Türkische Juristen wollen Erdogan-Veranstaltung boykottieren

Türkischer Präsident Recep Tayyip Erdogan

Wegen der Einschränkung der Unabhängigkeit der Justiz in der Türkei haben dutzende Rechtsanwaltskammern den Boykott einer Veranstaltung mit Staatspräsident Recep Tayyip Erdogan angekündigt. Mindestens 42 türkische Rechtsanwaltskammern, darunter die der Städte Istanbul und Ankara, wollen nicht an der Eröffnung des juristischen Jahres teilnehmen, zu dem Erdogan sie in den Präsidentenpalast in Ankara eingeladen hat, wie die Juristen mitteilten. Kritiker werfen der Regierung eine politische Instrumentalisierung der Justiz vor.

"In den vergangenen Jahren wurde die Unabhängigkeit der Justiz schwerwiegend beeinträchtigt", sagte der Leiter der Istanbuler Rechtsanwaltskammer, Mehmet Durakoglu, am Sonntag der Nachrichtenagentur AFP. "Die Justiz steht unter dem Druck der Exekutive." Die Zeremonie solle an einem Ort stattfinden, der die Gewaltenteilung aufzeige. Die Rechtsanwaltskammern fordern, dass die Veranstaltung zur Eröffnung des juristischen Jahres im Gebäude des Obersten Gerichts stattfinden müsse und nicht wie geplant im Präsidentenpalast.

Es wäre das erste Mal, dass Juristen-Verbände die Veranstaltung mit Erdogan boykottieren. Seit dem gescheiterten Putschversuch im Jahr 2016 wird die Eröffnung des juristischen Jahres im türkischen Präsidentenpalast in Ankara abgehalten. Erdogan wies die Vorwürfe der Juristen zurück. "Die Zeremonie, die am Ort des Volkes stattfinden wird, wird die Unabhängigkeit der Justiz nur noch stärken", erklärte er.

Nach Angaben der Opposition beugten sich türkische Gerichte in den vergangenen Jahren oft dem Druck der Regierung und fällten Urteile zugunsten der Behörden, insbesondere seit einem Korruptionsskandal 2013 und dem Putschversuch 2016. Nach Einschätzung der Europäischen Union wurden die Unabhängigkeit der Justiz und die Gewaltenteilung in der Türkei seit 2014 stark beeinträchtigt. Türkische Richter und Staatsanwälte seien einem zunehmenden Druck der türkischen Regierung ausgesetzt.

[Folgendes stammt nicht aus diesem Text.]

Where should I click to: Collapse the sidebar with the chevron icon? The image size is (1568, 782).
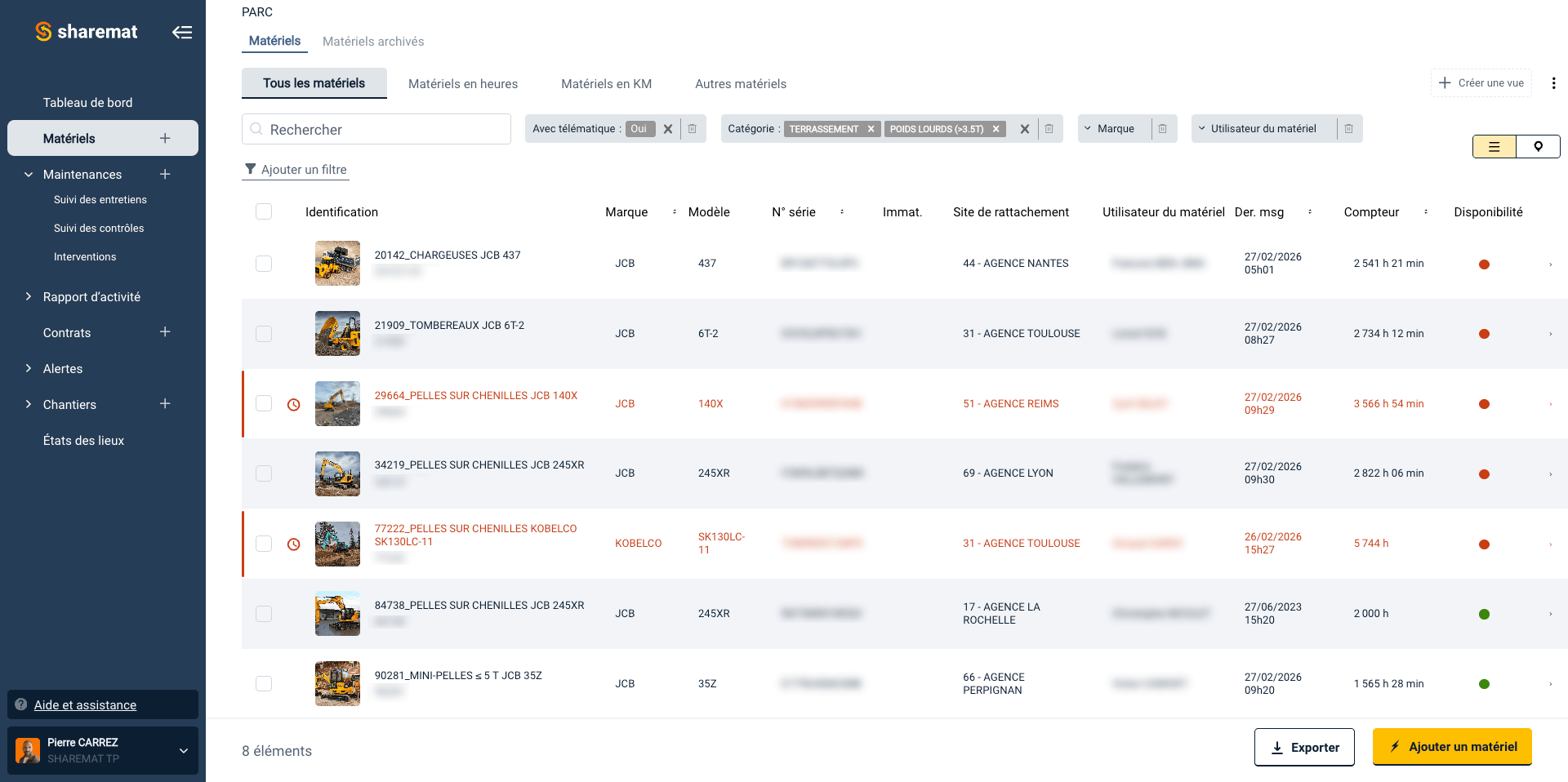tap(182, 32)
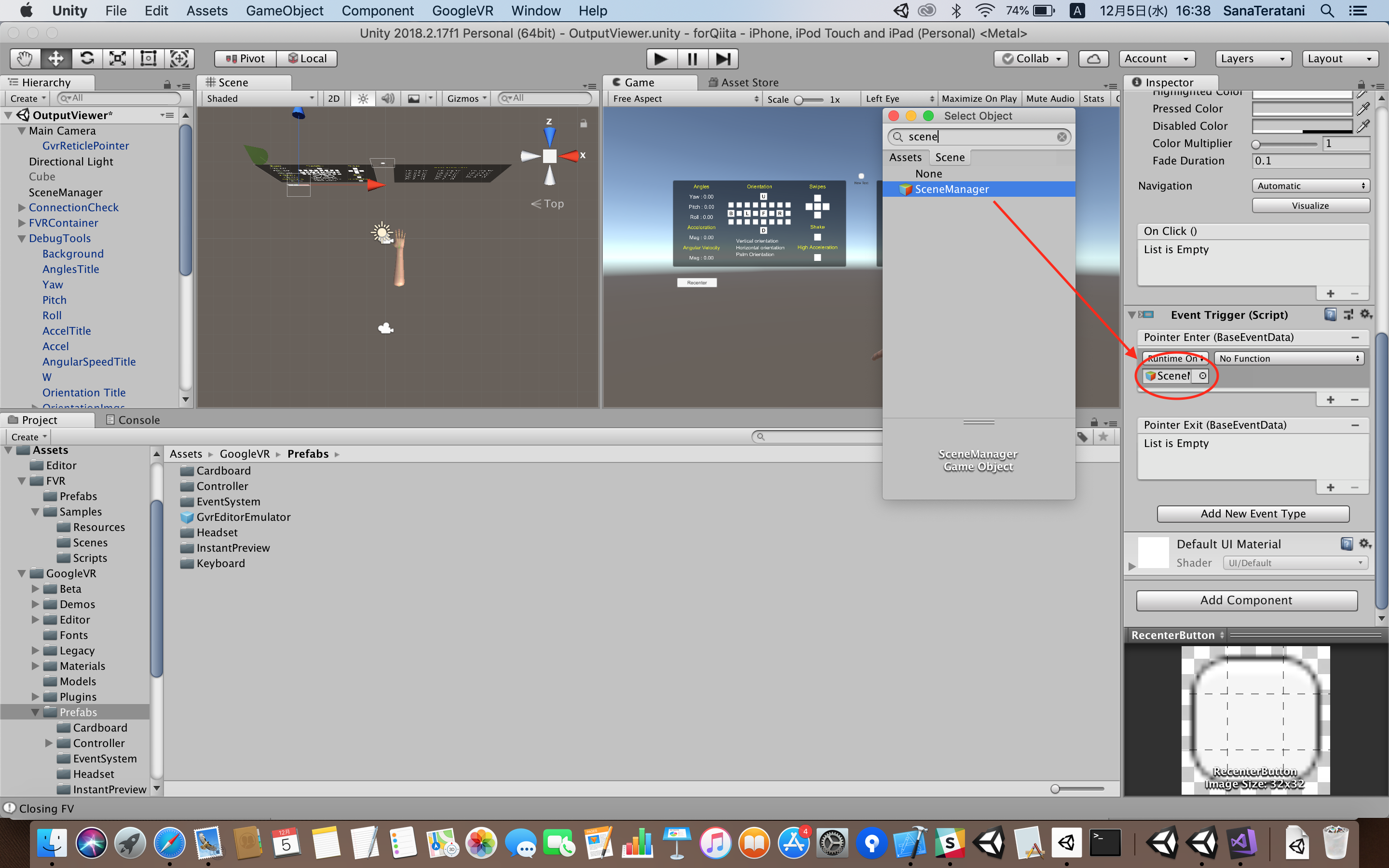Select the Rect Transform tool
This screenshot has width=1389, height=868.
(x=149, y=58)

Die Rechtsanwaltskammern hätten keine Angst, sich für ihre Unabhängigkeit einzusetzen, sagte Durakoglu. "Wir sehen keine andere Lösung, als weiter zu kämpfen."

Die Türkei unter dem islamisch-konservativen Erdogan steht seit Jahren in der Kritik, weil der Präsident den Rechtsstaat mehr und mehr abbaut. Allein seit dem gescheiterten Putschversuch von 2016, für den die türkische Regierung die Bewegung des islamischen Predigers Fethullah Gülen verantwortlich macht, wurden zehntausende mutmaßliche Gülen-Anhänger festgenommen, darunter neben Soldaten auch Lehrer und Richter. Mehr als 100.000 wurden aus dem Staatsdienst entlassen oder suspendiert. Auch viele Journalisten wurden inhaftiert, nachdem sie regierungskritisch berichtet hatten.

Mit besonderer Härte geht die türkische Regierung zudem gegen kurdische Aktivisten vor. So sitzt der frühere Vorsitzende der Kurdenpartei HDP, Selahattin Demirtas, seit November 2016 wegen "Terror"-Vorwürfen in Haft. Der Europäische Gerichtshof für Menschenrechte (EGMR) hat dies bereits mehrfach verurteilt.